Modeling the co-evolution of relational events and longitudinal survey data
Christoph StadtfeldThe increasing availability of digital behavioral trace data promises novel social science studies that simultaneously scale up on a large number of study participants and zoom in on fine-grained individual behavioral actions. These digital behavioral traces (DBTs) may, for example, stem from (social) media platforms, social sensor experiments, wearable technologies such as smart phones or watches, or a combination of these. DBTs offer a seemingly objective perspective on how people behave individually and socially – how they eat, sleep, travel, interact, socialize, and date. DBT data often come in the form of (relational) events – time-stamped monadic or dyadic observations. Several models for the statistical analysis of relational events are available and mostly build upon Carter Butts’ relational event framework and Tom Snijders’ actor-oriented models.
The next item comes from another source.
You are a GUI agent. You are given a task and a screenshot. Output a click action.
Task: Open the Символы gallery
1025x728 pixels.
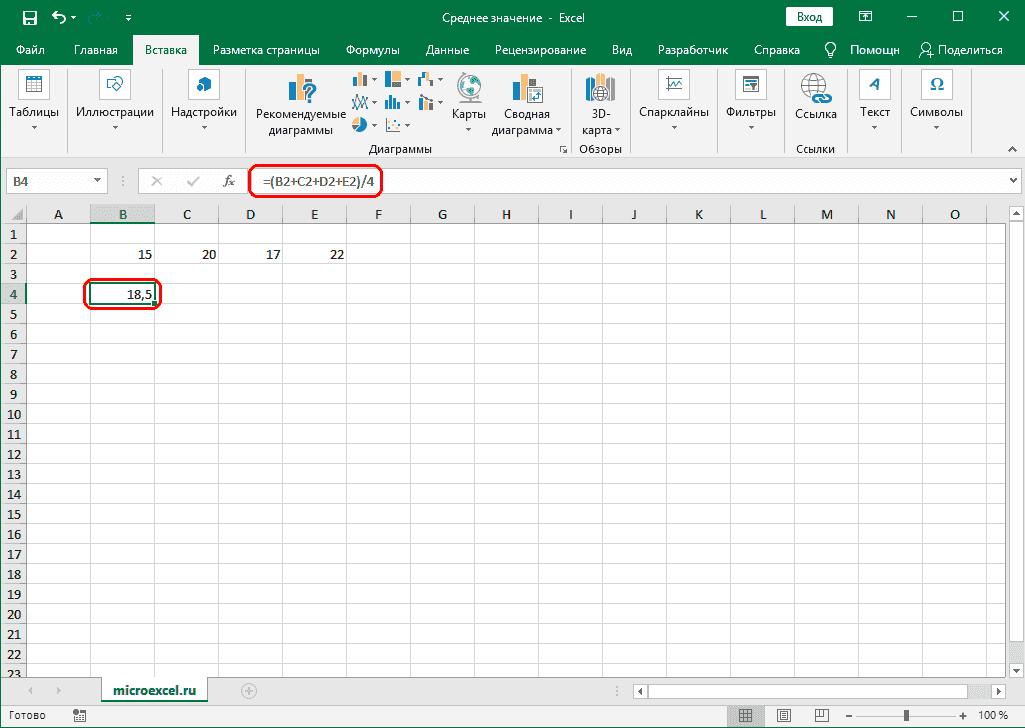click(935, 100)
However, studies that merely rely on DBT data have some obvious blind spots. Individual behavior is to a large extent based on how individuals perceive their environment, their relationships, and themselves. Such perception data can best be collected through traditional surveys – despite known challenges such as cognitive burdens and time investment by participants, and measurement biases. Dynamic network data collected through surveys can, for example, be statistically analyzed with stochastic actor-oriented models or similar approaches.
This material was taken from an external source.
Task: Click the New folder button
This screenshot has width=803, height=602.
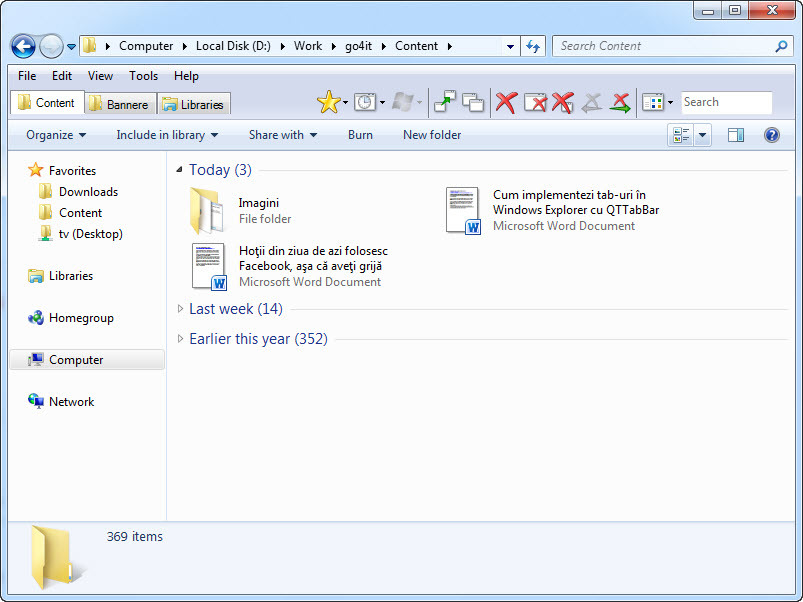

To date, no statistical and computational models exist in which survey data and DBT data can be analyzed simultaneously. In this talk, we present a new framework for the joint statistical analysis of relational events and longitudinal panel data. We argue that the combination of DBT and perception data could enable new insights into the dynamics of social networks at varying time scales. The fruitfulness of this approach is illustrated in a case study that explores the co-evolution of friendship perceptions and social media connections in a panel of undergraduate students.